Thanks for your advice!


#4

Forex is fun. There is one website which gives you 10k in fake money to invest into different currencies. I lost about 9k of it in about 7 hours just playing around, then made it all back and then some over the next 3 days. Was a great learning experience, and I was addicted to Forex for next 2 weeks lol.
But it is higher risk, probably not something you want to invest hard earned cash into right away.


#5

General advice, you should be prepared to lose anything you invest. If you can’t handle that then I wouldn’t invest on your own.

Read “The Intelligent Investor” by Benjamin Graham.


#6

This was my dads advice…in my mind it helps to make it less stressful when you look at it this way. In a way it lowers my expectations when i know i could lose everything I’ve invested and still live.

It’s sophisticated gambling, step up to the roulette table and pick number.


#7

I wouldn’t go quite that far for professionals, but for an amateur investor, I completely agree.


#8

@jboy99 I know what you mean and I’ve used the app myself.

@usmccds423 I’ll check that book out and bare in mind that I should be prepared to lose it all. Thank you.


#9

Low cost index fund. Search boggleheads


#10

Is this for retirement? Or are you looking to go high risk (but maybe lose it all?)?

Much different strategy for those scenarios.


#11

Go read that one twice. Read “Rich Dad Poor Dad” and “Cashflow Quadrant” to find out WHY you want to be an investor. I like “Random Walk Down Walstreet” for a good summary of dollar cost averaging. “Millionaire Next Door” is a good mindset refresher. “Total Money Makeover” for budgeting and fiscal responsibility so you can invest more.

Learn the difference between investing and speculating. Decide what that means to your strategy.

If you want MBA-level financial advice for free read all of Berkshire Hathaway’s shareholder letters. They are really good.

Never forget the underlying business an asset represents.


#12

@Lonnie123 I’m only 19 so I wouldn’t say retirement but maybe 10/20 years down the line.

@Basement_Gainz thanks for so many things to look at I’ll start checking them out!


#13

Okay, so here is some very, very generic advice:

  • Investing, in general, should be done with money you can’t use in better ways. Meaning, if you can get a $10k/year raise by taking a few certification courses, do that instead. The younger you are the more opportunities there are to put small amounts of money to work (going to school, learning a trade, starting a small business, etc…)

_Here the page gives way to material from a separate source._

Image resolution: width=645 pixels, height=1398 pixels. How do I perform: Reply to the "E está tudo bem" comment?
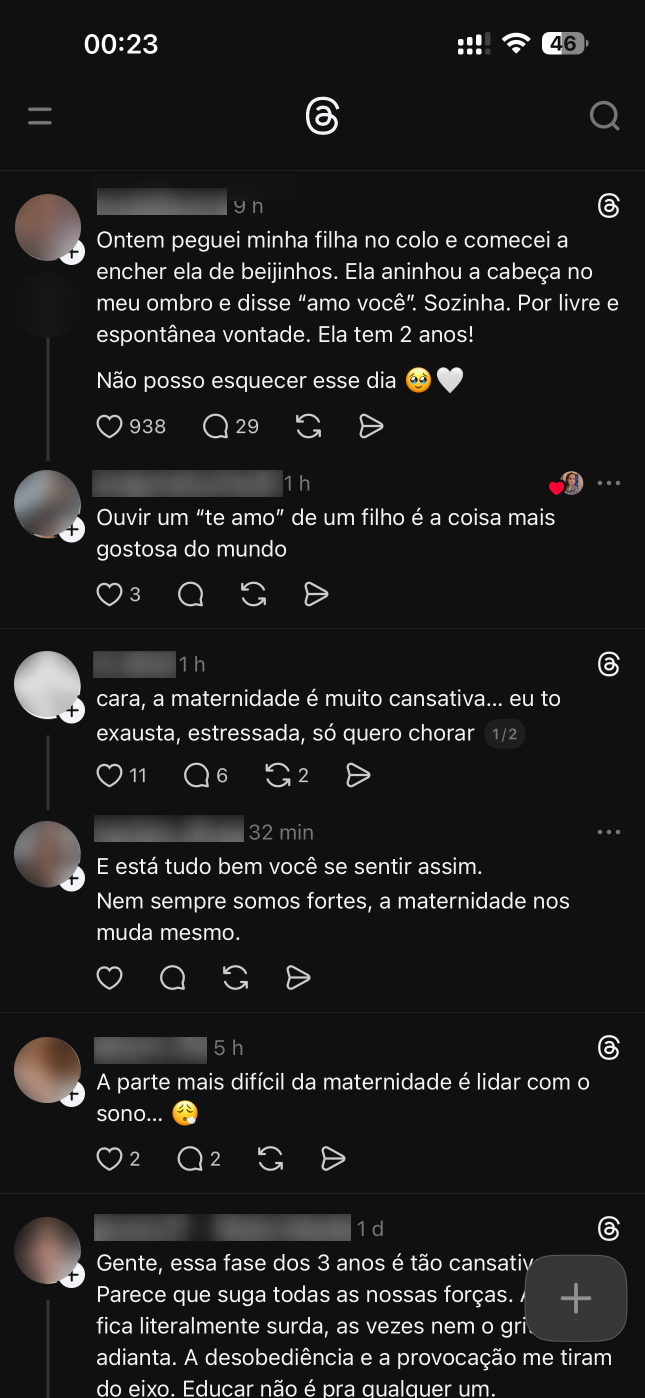(172, 977)
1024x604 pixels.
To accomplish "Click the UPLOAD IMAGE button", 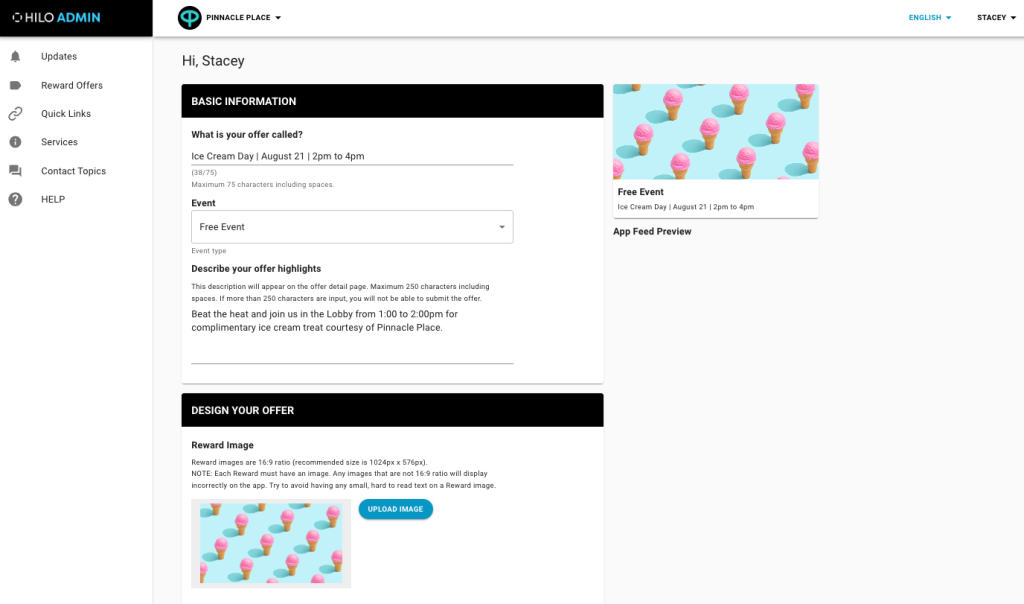I will [396, 509].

  • For long time horizons (20 years like you mentioned) just throw it in a target date account. Essentially its a single fund you buy that is made up of thousands of stocks/bonds, so its already diversified. This essentially puts your money is “The Market” and it will generally track the S&P 500 in terms of its movement up /down. Just google “vanguard target date” and pick the date you want the money to be “available” - generally speaking this will yeild about 7% per year growth, or a doubling of the money every 10 years. The target date fund starts more aggressive and gets more conservative as you approach the date.

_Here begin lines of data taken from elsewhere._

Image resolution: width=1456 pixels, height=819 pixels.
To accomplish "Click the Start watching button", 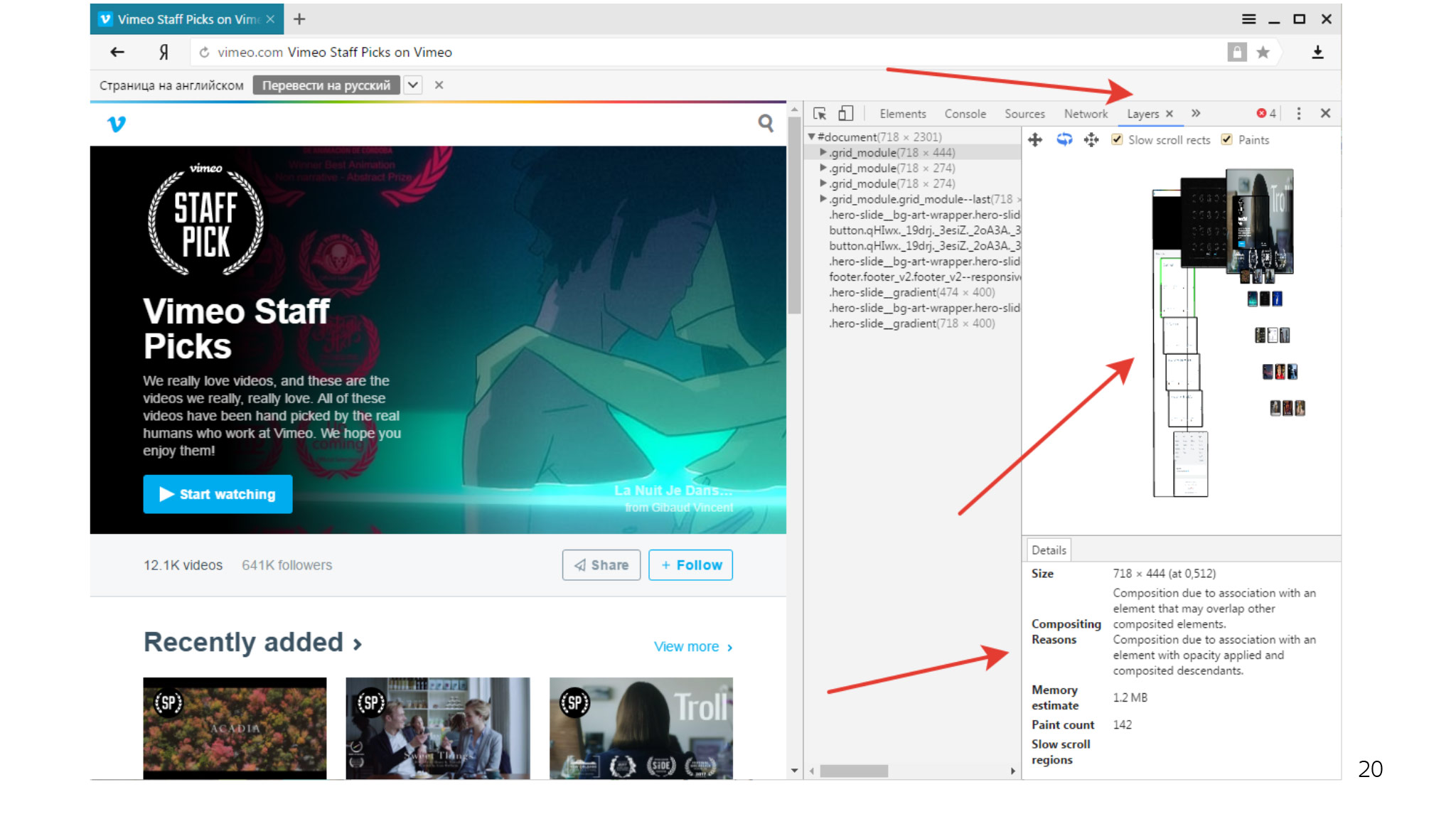I will pos(217,493).
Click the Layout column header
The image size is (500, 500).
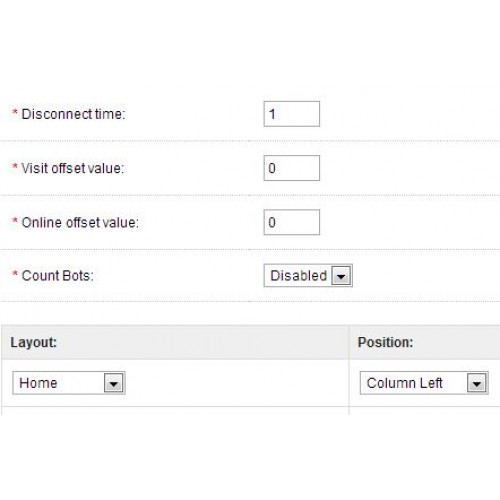(x=34, y=342)
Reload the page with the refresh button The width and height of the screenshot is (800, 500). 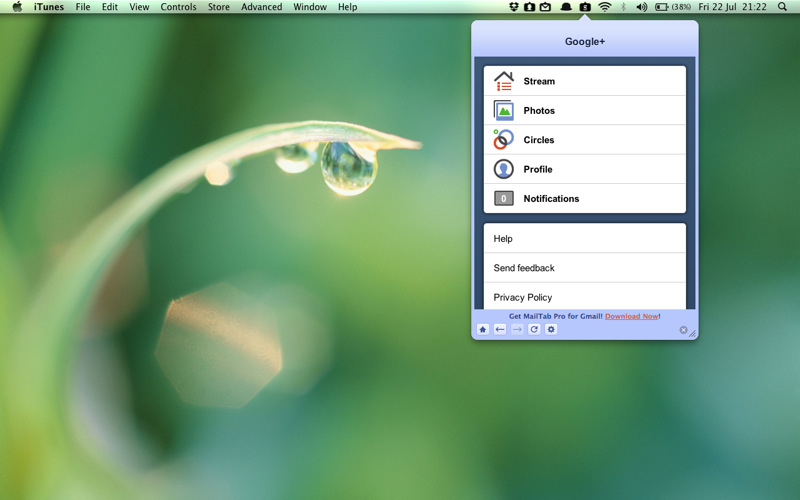[534, 329]
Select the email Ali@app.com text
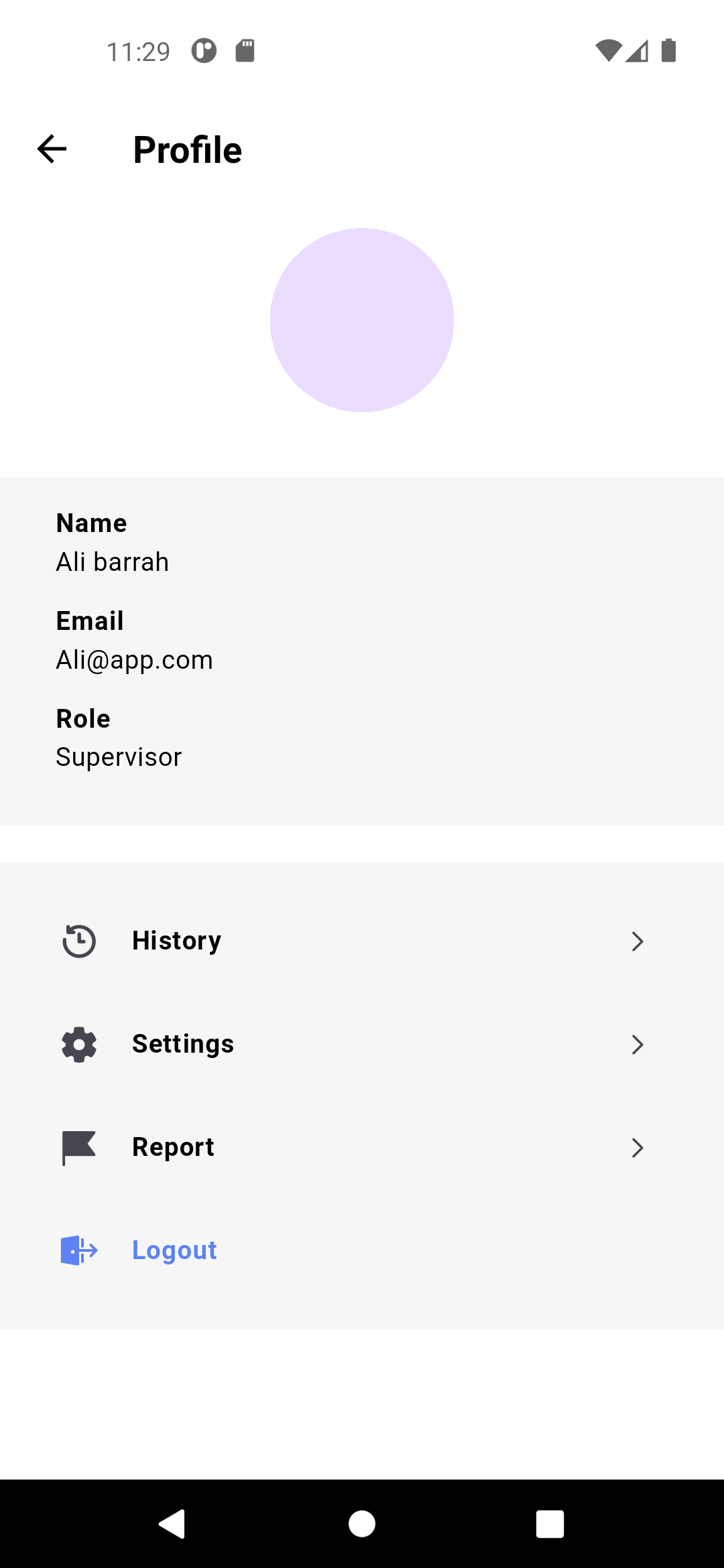 134,660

  • For shorter time Horizons where you NEED the money in under 5 years (saving up for a house/car/vacation/school) just throw it in a savings account or CD. Rates are pretty shitty right now but they are on the way up. This is the only way to ensure the money will be available

  • If you are so inclined to roll the dice, you might try your hand at investing in individual companies. Much MUCH more risky, But the potential returns are much greater. For example, if you invested in the target date fund you might gain 7-10% in a year, but if you invested in AMD last year you would be up like 500-700% … But they could have folded and you would have lost everything too. If you want to try this you might consider sticking to 5-10% of your money to this type of investment.

Or do some paper trades where you just write down the trade and see what you would have made/lost on it. This is VEEERRRY different than actually having your money on the line though as its very easy to “let it ride” on the way up when in fact you might have sold when you doubled your money and watched it climb and climb and climb when you cashed out.

Again - VERY generic advice and there is a ton more that goes into it… But for brain-dead, set it and forget it investing, just use a target date fund (this is where 90% of my funds are)


#14

Thank you that’s a really useful reply, I haven’t heard of target date funds.


#15

good advice.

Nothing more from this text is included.